Nvidia’s rise has its own explanation, as stated by ChatGPT itself. The company “has been involved in the development of artificial intelligence and machine learning technologies, including the supply of specialized hardware, such as graphics processing units (GPUs), which are used to train and run machine learning models. These technologies are essential for the creation and deployment of language models such as ChatGPT.”

It is, therefore, like the tool salesman who thrives in the middle of a gold rush. To what extent is another matter. The company is trading at 37 times its annual sales. In the terms used by the CEO of Sun Microsystems during the technology bubble of 2000, if the company does not buy materials, does not pay its employees, does not replace obsolete machinery or research, and does not pay taxes, in 37 years paying 100% of its income as a dividend, the investor would recover his money. The PER has exceeded that 200 times.

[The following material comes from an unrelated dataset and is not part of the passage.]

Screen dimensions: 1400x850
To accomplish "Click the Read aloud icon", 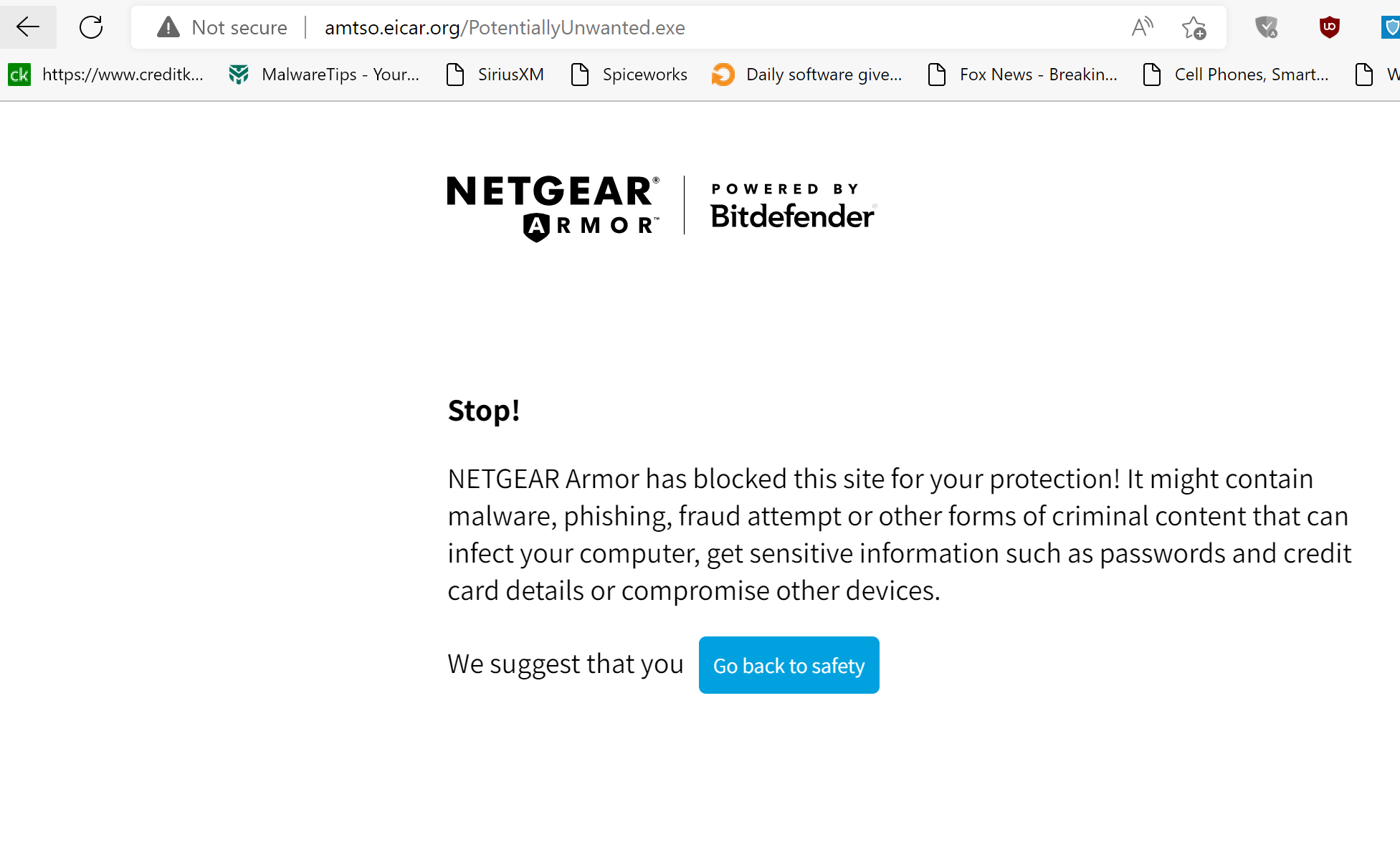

That is not to say it is a bad investment; all of the big seven tech companies went through times when the accounts were tight. Not when they were already worth a billion dollars, though. History also has numerous examples of crazes for a technology that were misguided, overzealous or simply premature. The speed of recent events may have overlooked the fact that Facebook changed its name to Meta just a year and a half ago, was an unmistakable sign of the social network’s very strong commitment to the metaverse. Sun Microsystems, which was worth 200 billion in 2001, was bought by Oracle for just 7 billion nine years later.

Contrary to the metaverse or cryptocurrencies (two technologies that offer a solution to problems yet to be defined), neural networks, the deep learning technique used by generative artificial intelligence systems, solve problems that have yet to arise. Months ago they allowed scientists to find a pattern that could predict the structure of proteins. This week a paraplegic patient was able to move his legs through an artificial connection, after a deep learning system was able to interpret and process signals sent by the brain.

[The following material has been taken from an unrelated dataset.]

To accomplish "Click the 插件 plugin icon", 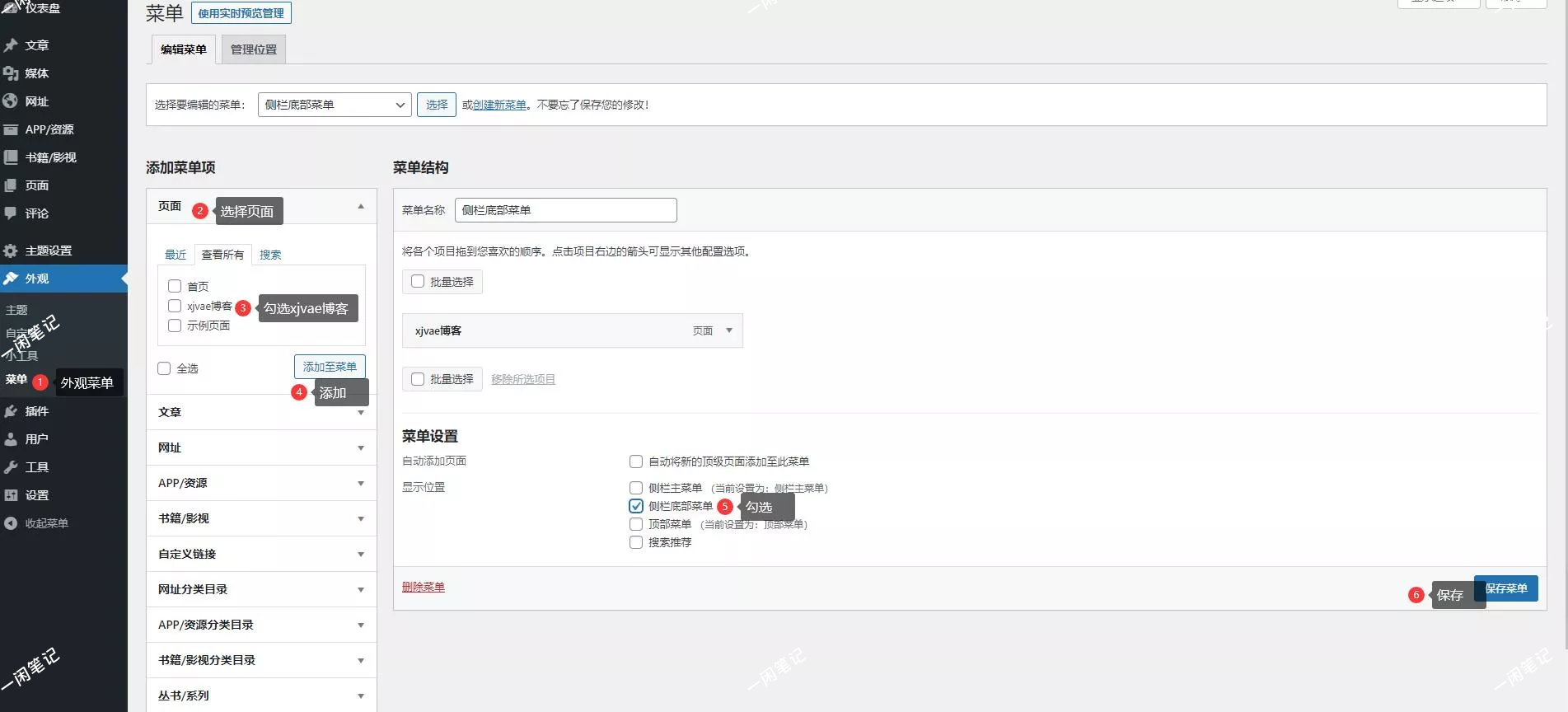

We do not know how neural networks collect raw data, compare it with real results and automatically adjust the importance of each variable in the final result. ChatGPT has learned how to write texts and, if given the task of writing a letter, would do so after seeing how it ends with the words “Yours” and then “sincerely” in millions of examples. But there is no human explaining why that is so; the program deduces it by comparison with reality — in a way that is similar to what the brain does (another pattern-finding machine).

This mechanism therefore has two basic needs that justify inverstors’ excitement: data and processing capacity. If Nvidia is worth a billion, it is because of its H100 processor, designed specifically for artificial intelligence systems and launched just a few months ago. It is the demand for this processor that has led the company to raise its revenue forecast for the quarter 50% higher than expected, because anyone who wants to jump on the AI bandwagon needs an H100. The second necessary ingredient is data, and that (plus their own investments in AI, of course) explains the rise of Google, Apple and Meta.

According to Société Générale, artificial intelligence explains the entire 8.8% rise in the S&P 500 this year. Without this clamour for AI, the index would drop 2%. Bank of America, for its part, speaks of a “baby bubble,” recalling that previous episodes were formed with cheap money and burst with rate hikes.

Artificial intelligence is a black box in itself, which is also why its future impact is unknown. At the moment, ChatGPT’s combination of power and ease of use promises an explosion of applications, from writing documents and computer code to applications in biomedicine, industry and chemistry. The question remains as to how generative artificial intelligence will respond in less controlled environments, where human intervention (or even the intervention of other artificial intelligences) changes the terrain and the rules of the game on the hoof. Contexts where the patterns of the past do not apply. In any case, investors now have a perfect excuse to dream of multi-digit returns once again.